A lot of truth written above, but there is a spectrum and different people are in different places.
For example I am a businessman first (it is my business) and my #1 job is to look after the business. So in product development I have to "pick my battles" and do stuff which will work and crucially which can be done in a futureproof way so I can revisit a job in 10 years' time. Even if I have help now, I can be sure I will be working on it alone by then.
But if I was working for somebody else's company, I don't need to care much. I can spend a week learning some new tool. It will cost my employer 1000 quid while I am playing with that, but I don't need to care. I don't need to document anything, and actually that improves my job security (in the short term, anyway). One sees this in web (server side software) development where a new tool, worthy of a 1000 page manual, comes out every week. No doubt produced by a bright young lad who doesn't have a girlfriend so he can be incredibly productive. That tool will be forgotten in 10 years' time. Try to get somebody to work on Ruby on Rails; it may as well be Cobol/66.

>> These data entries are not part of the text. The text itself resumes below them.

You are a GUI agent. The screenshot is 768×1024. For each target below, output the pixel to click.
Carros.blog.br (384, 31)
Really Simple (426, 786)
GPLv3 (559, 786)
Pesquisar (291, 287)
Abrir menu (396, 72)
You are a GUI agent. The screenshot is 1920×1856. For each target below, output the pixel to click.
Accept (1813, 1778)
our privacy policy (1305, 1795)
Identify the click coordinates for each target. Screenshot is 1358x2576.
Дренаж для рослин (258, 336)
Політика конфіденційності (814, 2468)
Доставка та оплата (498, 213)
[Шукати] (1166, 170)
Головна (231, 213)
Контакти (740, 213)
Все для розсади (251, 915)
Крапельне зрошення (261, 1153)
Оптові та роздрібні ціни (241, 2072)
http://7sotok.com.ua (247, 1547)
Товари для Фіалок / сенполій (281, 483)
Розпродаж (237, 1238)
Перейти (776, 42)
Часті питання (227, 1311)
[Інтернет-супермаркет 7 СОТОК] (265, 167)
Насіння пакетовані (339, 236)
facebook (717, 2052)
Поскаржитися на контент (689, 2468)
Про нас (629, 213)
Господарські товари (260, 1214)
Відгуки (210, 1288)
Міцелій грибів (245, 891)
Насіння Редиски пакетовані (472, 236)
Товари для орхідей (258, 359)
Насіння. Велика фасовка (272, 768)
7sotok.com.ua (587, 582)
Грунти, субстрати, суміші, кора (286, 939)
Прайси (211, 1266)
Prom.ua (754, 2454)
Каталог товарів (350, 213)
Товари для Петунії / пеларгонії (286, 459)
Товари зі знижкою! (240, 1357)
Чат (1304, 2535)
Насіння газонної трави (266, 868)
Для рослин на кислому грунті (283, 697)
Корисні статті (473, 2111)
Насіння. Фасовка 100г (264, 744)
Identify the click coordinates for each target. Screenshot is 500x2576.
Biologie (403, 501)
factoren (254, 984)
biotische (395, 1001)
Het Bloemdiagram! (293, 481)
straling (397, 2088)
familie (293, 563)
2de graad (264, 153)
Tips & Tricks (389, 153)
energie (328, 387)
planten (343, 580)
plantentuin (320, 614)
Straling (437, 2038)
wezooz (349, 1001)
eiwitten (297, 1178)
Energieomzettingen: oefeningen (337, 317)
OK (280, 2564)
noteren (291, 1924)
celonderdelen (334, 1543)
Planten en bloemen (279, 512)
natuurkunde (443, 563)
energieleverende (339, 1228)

"It's enough to have properly documented peripherals with working examples for the most common use cases, instead of poorly documented peripherals with one typical use case hidden inside the HAL implementation. This is exactly what AVR, PIC and similar did for decades, no problem even for a beginner. And usage of most peripherals on STM32 is same complexity as on AVR or PIC, really - typically 5 lines of code."
I agree 100%. I have just spent a few hours trying to work out, from the RM, how to set up UART1 for 9600,8,n,1, polled. This is just for debugs very early on after startup when there are no interrupts and I can't call the ST libs because this is a boot loader. I reckon it could be done in 10 lines, but setting up the pins (the various alternate function options) so the UART TX and RX actually come out is a lot more complicated; I reckon at least a day's reading and trial and error. I gave up and found another way. Rather than a bloated code generator, ST should have offered code examples, for each peripheral.
Well, it is more complicated because of inter-dependencies like clock configs, alternate functions, half the UARTs/SPIs/whatever are not usable because the pins are used for other stuff. Setting up that sort of stuff is a great use for a GUI.